- **Work to do**:
Find each line in the data below that contains the string "sidebar", then copy those lines out.

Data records
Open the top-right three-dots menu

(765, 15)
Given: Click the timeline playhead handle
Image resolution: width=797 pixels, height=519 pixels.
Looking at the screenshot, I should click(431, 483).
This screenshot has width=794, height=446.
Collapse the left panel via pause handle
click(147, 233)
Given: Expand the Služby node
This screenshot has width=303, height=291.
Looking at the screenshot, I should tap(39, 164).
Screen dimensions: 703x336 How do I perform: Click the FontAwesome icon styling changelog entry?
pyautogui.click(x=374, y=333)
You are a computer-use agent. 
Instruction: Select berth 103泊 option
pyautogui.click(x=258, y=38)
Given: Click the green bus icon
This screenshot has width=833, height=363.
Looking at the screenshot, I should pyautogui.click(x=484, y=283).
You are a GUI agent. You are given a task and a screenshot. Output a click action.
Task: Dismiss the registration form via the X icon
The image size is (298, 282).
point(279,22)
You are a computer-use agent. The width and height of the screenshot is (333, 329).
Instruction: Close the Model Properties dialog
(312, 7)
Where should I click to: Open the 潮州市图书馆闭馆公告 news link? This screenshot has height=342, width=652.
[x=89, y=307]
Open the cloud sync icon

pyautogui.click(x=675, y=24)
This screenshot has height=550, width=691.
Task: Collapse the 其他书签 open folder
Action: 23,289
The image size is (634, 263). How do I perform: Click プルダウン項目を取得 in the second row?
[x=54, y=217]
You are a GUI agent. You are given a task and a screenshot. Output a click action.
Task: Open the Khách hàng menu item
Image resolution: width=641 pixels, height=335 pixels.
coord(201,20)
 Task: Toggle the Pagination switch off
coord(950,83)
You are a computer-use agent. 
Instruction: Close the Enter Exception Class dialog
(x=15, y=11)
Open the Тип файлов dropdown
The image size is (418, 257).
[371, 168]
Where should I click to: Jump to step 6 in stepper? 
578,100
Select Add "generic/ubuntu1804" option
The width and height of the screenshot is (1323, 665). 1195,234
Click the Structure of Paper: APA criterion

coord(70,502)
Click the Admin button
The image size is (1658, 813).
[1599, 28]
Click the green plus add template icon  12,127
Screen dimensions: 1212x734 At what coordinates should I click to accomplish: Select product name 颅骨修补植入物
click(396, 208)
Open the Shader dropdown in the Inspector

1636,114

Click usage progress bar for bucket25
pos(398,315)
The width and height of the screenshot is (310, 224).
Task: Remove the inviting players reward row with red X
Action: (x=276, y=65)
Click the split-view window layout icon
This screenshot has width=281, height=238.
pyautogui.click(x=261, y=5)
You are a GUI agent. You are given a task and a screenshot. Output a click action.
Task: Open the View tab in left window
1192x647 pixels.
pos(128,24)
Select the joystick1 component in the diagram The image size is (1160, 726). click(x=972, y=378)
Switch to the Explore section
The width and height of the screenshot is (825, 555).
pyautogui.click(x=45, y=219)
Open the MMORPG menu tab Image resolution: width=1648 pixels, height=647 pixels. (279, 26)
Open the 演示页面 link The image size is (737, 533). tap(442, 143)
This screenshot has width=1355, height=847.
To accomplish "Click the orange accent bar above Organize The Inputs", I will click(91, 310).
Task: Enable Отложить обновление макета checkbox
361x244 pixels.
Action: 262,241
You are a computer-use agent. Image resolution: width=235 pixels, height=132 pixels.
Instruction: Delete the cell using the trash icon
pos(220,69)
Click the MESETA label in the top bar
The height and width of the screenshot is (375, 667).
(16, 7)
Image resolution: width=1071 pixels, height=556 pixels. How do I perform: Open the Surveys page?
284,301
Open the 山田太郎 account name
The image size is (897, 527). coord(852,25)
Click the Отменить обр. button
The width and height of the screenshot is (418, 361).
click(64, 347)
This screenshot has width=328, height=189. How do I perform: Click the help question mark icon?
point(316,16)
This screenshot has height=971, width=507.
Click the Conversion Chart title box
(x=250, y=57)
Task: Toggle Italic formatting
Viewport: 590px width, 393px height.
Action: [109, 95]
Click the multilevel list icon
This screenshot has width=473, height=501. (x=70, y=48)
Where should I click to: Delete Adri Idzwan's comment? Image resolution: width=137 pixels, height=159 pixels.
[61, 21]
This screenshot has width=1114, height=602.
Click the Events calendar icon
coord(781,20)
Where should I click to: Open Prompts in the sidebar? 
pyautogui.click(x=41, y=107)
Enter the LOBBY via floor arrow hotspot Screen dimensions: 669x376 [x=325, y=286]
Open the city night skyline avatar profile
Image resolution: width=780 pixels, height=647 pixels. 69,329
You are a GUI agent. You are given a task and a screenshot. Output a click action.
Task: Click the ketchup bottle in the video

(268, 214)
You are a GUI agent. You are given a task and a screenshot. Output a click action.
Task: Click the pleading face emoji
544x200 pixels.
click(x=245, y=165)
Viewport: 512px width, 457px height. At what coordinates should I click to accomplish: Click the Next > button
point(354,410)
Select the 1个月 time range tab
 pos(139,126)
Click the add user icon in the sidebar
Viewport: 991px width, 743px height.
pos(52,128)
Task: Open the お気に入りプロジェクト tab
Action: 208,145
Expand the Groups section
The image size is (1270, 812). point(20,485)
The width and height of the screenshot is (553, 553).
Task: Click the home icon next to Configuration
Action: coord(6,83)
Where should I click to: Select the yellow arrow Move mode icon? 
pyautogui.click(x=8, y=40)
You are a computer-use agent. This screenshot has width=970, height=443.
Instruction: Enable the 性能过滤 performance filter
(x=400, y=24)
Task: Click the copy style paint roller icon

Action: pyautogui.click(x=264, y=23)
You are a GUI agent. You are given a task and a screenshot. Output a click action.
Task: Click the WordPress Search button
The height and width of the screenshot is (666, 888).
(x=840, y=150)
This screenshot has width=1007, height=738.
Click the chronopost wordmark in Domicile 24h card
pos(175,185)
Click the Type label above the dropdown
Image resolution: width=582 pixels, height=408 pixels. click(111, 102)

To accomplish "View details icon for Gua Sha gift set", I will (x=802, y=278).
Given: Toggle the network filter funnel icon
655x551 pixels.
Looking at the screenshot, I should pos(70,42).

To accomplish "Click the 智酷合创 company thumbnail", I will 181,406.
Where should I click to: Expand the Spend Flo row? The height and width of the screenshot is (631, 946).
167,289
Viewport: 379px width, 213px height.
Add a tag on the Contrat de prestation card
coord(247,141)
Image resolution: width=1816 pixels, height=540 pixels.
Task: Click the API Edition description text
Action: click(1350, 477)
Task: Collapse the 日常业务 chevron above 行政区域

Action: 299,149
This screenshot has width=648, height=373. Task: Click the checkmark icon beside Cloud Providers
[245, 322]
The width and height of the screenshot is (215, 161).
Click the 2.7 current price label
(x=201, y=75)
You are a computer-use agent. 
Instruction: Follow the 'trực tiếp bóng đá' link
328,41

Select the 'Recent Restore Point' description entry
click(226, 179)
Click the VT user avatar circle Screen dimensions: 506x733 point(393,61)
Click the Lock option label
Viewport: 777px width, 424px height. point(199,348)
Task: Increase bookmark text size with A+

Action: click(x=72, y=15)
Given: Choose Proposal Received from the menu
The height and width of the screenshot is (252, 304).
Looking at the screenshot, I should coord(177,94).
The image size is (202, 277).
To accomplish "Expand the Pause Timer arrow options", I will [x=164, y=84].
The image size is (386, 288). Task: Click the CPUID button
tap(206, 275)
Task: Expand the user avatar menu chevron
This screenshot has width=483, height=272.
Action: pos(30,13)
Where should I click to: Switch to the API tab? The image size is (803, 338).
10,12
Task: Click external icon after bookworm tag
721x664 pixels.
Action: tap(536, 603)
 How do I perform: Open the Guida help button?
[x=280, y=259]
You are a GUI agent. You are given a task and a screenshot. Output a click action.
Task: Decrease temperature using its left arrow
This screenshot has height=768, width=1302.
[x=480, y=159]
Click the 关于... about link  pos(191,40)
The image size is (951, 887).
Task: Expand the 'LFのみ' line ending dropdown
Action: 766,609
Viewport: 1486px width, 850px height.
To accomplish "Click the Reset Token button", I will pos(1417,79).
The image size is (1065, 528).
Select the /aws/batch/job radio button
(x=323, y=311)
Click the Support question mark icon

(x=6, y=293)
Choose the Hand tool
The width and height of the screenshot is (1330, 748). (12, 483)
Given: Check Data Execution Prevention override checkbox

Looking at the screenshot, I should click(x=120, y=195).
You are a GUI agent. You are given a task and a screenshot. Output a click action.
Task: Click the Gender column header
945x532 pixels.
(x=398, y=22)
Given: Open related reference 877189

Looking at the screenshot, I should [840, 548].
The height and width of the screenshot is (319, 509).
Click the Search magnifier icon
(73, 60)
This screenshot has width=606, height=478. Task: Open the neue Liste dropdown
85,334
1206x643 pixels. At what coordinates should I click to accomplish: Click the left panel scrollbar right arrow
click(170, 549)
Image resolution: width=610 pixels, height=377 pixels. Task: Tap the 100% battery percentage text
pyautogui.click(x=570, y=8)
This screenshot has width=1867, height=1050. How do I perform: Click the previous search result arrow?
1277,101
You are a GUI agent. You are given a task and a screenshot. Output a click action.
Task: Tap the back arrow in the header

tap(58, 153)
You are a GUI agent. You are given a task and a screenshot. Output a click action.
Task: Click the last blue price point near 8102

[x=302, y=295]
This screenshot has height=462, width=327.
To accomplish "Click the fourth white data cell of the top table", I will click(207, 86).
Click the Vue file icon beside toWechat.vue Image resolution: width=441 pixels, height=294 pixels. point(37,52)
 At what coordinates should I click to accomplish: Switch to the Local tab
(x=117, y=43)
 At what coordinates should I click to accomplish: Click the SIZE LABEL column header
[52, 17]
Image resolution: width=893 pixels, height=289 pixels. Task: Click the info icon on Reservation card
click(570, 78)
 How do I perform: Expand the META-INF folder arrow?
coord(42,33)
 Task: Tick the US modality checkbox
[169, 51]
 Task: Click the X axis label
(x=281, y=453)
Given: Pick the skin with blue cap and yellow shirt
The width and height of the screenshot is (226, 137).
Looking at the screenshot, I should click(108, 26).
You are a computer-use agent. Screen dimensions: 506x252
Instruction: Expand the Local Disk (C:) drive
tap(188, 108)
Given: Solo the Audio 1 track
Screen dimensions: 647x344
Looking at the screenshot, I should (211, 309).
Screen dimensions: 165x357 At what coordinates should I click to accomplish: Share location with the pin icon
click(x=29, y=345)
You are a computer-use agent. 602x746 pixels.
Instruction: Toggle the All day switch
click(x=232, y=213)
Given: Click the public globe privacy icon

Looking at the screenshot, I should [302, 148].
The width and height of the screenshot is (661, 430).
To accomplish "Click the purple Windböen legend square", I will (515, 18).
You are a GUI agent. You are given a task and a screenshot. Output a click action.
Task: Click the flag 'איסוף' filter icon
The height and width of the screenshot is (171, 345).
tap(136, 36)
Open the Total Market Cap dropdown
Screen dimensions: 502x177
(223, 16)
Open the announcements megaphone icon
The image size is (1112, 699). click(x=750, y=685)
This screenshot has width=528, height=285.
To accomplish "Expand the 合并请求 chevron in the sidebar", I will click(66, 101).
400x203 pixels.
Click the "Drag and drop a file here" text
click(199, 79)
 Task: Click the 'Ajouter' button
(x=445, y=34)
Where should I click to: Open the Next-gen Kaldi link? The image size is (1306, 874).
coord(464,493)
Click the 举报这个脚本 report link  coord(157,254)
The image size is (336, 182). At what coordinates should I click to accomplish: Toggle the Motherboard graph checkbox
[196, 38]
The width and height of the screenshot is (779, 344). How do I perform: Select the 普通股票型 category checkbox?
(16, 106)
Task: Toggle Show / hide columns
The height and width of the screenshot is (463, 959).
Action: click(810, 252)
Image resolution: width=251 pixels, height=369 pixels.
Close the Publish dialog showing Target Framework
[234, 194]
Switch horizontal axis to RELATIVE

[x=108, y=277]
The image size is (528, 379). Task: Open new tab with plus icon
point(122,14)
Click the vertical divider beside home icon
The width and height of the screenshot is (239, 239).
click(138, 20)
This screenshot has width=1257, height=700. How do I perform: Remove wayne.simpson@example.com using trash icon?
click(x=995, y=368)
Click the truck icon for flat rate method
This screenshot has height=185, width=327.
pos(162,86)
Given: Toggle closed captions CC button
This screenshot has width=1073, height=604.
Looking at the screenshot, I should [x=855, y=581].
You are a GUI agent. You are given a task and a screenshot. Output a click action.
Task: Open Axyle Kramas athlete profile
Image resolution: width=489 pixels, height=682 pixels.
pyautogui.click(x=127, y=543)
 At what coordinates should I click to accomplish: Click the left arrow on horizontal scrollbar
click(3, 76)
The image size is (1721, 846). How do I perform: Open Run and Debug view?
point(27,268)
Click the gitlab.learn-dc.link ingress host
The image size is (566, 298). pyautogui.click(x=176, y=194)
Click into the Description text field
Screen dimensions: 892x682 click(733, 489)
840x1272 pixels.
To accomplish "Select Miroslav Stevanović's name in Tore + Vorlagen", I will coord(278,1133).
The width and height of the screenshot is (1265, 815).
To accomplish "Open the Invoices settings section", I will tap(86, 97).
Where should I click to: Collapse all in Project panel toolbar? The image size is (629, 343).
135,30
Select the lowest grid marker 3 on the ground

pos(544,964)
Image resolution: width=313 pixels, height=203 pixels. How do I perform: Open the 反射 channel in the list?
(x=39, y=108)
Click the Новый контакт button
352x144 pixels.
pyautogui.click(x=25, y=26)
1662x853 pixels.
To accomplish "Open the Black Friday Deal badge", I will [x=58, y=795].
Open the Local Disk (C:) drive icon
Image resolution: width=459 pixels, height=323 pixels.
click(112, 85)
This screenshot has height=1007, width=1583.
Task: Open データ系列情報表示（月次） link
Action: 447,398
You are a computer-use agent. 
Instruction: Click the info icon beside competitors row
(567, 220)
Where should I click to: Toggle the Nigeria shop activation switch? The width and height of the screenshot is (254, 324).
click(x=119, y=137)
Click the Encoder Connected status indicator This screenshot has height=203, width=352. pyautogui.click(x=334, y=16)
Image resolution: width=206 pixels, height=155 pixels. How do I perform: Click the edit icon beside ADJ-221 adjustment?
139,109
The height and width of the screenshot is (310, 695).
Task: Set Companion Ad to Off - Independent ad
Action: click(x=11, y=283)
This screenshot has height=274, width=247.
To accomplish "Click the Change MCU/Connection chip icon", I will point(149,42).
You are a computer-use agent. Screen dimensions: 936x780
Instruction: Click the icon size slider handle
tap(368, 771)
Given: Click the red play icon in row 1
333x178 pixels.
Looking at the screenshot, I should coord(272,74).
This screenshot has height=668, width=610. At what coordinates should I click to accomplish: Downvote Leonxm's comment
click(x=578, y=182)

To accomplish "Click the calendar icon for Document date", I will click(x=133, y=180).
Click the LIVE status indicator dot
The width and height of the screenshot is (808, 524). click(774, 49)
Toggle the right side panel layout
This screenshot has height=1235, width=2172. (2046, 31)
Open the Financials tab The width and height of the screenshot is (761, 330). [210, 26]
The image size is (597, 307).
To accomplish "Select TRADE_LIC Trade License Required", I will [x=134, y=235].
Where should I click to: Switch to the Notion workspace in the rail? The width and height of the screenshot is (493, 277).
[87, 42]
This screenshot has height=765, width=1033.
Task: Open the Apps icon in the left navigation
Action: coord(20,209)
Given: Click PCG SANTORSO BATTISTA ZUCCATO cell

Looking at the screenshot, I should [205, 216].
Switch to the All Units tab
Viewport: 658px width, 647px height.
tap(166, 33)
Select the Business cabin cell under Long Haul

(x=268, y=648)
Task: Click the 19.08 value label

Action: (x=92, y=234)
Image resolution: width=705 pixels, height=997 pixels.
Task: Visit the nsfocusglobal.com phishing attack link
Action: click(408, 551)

- **The output**:
Where should I click to: Open Prompts in the sidebar? 
Click the add user icon in the sidebar
To accomplish "Expand the 合并请求 chevron in the sidebar", I will click(66, 101).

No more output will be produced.